# Task directions
Give the stretch from the line containing "Januar 2024 (610, 506)" through the line containing "Geur (37, 1213)" again, renaming "Welkom" to "Hallo" and leaving everything else unchanged.

# Supplied information
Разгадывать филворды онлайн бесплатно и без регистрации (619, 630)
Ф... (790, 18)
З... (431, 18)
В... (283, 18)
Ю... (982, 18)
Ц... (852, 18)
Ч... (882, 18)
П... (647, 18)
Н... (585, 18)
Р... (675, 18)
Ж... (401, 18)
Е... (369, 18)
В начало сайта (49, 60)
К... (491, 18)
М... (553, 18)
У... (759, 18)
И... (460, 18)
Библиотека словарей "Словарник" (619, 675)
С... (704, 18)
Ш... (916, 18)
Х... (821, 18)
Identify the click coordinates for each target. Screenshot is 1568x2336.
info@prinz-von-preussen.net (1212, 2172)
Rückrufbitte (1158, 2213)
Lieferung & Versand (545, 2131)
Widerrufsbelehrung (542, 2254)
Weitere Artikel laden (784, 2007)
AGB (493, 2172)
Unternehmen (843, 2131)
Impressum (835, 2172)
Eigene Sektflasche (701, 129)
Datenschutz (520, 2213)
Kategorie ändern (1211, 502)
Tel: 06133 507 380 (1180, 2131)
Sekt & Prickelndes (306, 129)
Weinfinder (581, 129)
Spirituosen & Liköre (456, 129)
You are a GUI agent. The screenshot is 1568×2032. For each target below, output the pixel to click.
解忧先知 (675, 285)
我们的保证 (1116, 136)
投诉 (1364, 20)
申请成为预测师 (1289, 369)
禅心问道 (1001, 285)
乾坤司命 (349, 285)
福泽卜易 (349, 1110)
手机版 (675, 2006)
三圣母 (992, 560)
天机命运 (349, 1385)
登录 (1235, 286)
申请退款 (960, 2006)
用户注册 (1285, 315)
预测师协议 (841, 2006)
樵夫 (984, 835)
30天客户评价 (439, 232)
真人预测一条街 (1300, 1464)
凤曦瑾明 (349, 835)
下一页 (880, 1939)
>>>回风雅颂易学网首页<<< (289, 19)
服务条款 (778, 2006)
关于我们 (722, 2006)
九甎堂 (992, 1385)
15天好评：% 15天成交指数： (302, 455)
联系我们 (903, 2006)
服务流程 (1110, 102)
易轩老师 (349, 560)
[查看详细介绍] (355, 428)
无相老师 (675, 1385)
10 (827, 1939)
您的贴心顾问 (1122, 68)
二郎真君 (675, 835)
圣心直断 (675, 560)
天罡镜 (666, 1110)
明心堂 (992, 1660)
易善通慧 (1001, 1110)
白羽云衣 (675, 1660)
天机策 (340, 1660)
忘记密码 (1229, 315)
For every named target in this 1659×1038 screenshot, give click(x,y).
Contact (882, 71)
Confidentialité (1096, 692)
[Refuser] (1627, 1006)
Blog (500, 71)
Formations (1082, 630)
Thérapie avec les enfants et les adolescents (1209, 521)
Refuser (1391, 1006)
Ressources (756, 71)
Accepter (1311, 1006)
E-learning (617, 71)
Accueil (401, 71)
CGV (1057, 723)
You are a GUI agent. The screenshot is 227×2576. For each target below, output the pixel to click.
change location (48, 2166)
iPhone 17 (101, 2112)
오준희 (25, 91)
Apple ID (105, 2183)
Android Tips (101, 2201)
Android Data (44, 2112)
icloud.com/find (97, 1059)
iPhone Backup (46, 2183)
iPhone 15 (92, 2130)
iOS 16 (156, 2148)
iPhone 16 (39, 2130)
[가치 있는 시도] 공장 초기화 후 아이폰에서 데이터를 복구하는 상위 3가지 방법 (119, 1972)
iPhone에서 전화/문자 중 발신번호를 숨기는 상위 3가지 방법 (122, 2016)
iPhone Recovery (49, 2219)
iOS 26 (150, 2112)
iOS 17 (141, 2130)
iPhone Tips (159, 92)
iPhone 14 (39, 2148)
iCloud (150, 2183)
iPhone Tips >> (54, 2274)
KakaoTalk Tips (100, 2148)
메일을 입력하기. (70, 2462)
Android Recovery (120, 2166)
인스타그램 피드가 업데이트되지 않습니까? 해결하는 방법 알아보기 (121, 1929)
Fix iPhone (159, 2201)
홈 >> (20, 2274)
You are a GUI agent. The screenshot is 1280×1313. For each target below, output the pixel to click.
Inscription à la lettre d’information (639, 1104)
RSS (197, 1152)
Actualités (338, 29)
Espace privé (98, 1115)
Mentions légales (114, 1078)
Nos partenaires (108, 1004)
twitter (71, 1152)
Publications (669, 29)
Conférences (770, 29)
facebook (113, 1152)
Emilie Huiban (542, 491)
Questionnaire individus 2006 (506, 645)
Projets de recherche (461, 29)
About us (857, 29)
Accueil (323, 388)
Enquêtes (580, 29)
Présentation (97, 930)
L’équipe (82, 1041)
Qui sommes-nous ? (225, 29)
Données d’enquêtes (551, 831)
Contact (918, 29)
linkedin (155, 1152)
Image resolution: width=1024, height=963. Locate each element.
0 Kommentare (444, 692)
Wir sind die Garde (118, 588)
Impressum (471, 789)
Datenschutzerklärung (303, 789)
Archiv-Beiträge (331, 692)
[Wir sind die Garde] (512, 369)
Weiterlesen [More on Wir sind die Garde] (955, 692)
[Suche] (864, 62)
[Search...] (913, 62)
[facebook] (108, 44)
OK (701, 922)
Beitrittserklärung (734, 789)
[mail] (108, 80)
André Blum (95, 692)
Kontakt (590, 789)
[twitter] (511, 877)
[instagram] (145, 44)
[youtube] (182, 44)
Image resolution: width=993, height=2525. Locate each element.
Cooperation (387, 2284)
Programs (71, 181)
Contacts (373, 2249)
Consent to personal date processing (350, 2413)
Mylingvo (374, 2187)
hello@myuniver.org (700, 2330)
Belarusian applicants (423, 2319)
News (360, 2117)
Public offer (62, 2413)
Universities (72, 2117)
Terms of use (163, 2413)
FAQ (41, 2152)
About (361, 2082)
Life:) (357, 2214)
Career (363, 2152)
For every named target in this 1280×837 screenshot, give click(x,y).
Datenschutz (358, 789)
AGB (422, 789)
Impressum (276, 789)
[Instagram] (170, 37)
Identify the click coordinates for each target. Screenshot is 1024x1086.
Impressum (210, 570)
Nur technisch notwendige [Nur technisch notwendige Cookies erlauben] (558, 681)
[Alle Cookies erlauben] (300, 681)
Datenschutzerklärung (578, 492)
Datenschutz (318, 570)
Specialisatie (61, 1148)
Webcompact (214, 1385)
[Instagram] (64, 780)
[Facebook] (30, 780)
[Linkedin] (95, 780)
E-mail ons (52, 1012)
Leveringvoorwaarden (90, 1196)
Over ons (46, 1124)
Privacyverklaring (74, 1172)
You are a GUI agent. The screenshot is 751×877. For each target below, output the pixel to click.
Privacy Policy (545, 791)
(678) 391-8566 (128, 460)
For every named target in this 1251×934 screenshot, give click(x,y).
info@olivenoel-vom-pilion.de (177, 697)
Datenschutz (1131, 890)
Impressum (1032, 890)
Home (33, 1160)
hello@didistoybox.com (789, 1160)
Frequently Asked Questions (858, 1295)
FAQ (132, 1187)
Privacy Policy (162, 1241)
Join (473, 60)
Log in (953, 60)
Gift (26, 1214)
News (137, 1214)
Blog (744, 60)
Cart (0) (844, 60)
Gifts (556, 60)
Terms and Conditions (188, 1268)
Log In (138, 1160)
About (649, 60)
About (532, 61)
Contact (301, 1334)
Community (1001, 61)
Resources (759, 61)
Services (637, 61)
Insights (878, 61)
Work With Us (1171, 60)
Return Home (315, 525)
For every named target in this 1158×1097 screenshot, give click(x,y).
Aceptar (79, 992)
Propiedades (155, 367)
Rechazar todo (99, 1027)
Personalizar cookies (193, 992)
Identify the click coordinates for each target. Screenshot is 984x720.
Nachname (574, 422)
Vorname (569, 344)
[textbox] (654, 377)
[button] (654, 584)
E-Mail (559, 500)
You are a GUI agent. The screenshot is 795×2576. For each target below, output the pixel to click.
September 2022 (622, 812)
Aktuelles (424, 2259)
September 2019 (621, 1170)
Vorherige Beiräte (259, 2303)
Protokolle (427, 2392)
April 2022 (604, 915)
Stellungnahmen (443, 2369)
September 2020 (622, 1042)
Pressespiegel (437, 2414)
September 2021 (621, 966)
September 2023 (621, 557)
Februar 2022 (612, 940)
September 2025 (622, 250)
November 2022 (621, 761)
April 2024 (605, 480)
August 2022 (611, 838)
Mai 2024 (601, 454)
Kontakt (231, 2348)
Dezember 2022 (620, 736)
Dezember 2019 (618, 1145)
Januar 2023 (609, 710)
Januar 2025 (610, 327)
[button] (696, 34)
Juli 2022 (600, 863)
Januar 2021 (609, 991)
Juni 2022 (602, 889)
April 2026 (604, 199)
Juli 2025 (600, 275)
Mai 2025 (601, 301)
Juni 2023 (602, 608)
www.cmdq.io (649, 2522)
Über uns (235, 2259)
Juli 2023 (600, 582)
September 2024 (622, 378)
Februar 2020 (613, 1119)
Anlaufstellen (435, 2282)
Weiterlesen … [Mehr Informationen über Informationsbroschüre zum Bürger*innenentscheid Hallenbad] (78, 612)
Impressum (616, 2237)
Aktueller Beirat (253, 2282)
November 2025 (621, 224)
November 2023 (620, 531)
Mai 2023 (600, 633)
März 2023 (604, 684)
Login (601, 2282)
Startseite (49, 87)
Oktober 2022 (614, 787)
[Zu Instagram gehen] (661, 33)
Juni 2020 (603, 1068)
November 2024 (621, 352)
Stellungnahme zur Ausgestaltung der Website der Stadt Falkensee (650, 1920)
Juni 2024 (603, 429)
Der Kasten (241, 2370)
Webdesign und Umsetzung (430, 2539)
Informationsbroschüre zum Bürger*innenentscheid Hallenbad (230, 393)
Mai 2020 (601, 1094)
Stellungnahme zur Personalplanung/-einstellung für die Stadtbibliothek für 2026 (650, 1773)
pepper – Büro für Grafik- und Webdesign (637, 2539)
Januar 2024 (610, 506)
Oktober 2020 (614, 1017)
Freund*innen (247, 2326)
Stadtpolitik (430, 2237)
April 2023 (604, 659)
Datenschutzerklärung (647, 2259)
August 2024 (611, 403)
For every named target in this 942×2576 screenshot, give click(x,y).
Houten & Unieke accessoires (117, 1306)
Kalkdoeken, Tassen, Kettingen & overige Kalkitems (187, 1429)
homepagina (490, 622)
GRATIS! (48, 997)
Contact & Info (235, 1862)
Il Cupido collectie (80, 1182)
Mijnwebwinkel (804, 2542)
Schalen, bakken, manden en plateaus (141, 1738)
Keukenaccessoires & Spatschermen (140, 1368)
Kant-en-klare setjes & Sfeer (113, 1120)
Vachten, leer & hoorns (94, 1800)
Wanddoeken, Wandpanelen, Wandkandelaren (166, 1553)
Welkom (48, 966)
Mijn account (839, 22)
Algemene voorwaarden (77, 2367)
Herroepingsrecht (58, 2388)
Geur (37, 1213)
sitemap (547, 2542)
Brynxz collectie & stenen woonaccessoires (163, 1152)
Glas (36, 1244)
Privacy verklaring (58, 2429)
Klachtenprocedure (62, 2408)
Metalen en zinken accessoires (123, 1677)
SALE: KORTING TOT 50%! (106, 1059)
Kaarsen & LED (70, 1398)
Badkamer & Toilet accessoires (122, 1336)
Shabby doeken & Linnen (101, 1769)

# The completed task
Januar 2024 (610, 506)
Oktober 2020 (614, 1017)
Freund*innen (247, 2326)
Stadtpolitik (430, 2237)
April 2023 (604, 659)
Datenschutzerklärung (647, 2259)
August 2024 (611, 403)
For every named target in this 942×2576 screenshot, give click(x,y).
Houten & Unieke accessoires (117, 1306)
Kalkdoeken, Tassen, Kettingen & overige Kalkitems (187, 1429)
homepagina (490, 622)
GRATIS! (48, 997)
Contact & Info (235, 1862)
Il Cupido collectie (80, 1182)
Mijnwebwinkel (804, 2542)
Schalen, bakken, manden en plateaus (141, 1738)
Keukenaccessoires & Spatschermen (140, 1368)
Kant-en-klare setjes & Sfeer (113, 1120)
Vachten, leer & hoorns (94, 1800)
Wanddoeken, Wandpanelen, Wandkandelaren (166, 1553)
Hallo (48, 966)
Mijn account (839, 22)
Algemene voorwaarden (77, 2367)
Herroepingsrecht (58, 2388)
Geur (37, 1213)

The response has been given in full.